## Requirement
Using the records below, transcribe word for word the stretch from the line that contains "Task: Toggle Only" through the line that contains "The image size is (1456, 825).", both end lines included, and nothing else.

:: Data listing ::

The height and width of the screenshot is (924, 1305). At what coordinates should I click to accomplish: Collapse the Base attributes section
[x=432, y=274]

:::
:: Data listing ::

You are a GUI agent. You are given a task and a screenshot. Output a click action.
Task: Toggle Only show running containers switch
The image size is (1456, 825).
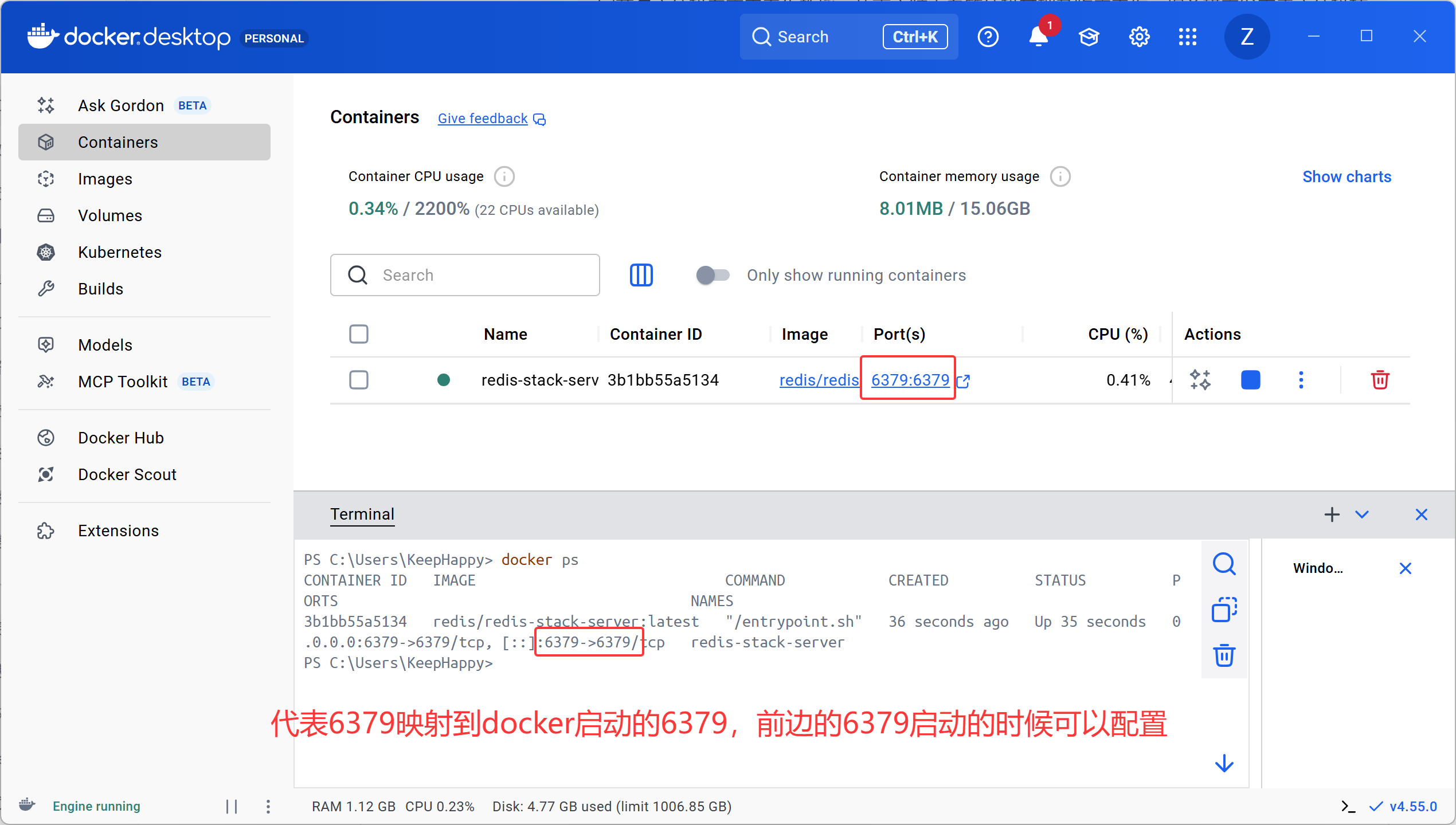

:::

## Solution to the problem
Task: Toggle Only show running containers switch
The image size is (1456, 825).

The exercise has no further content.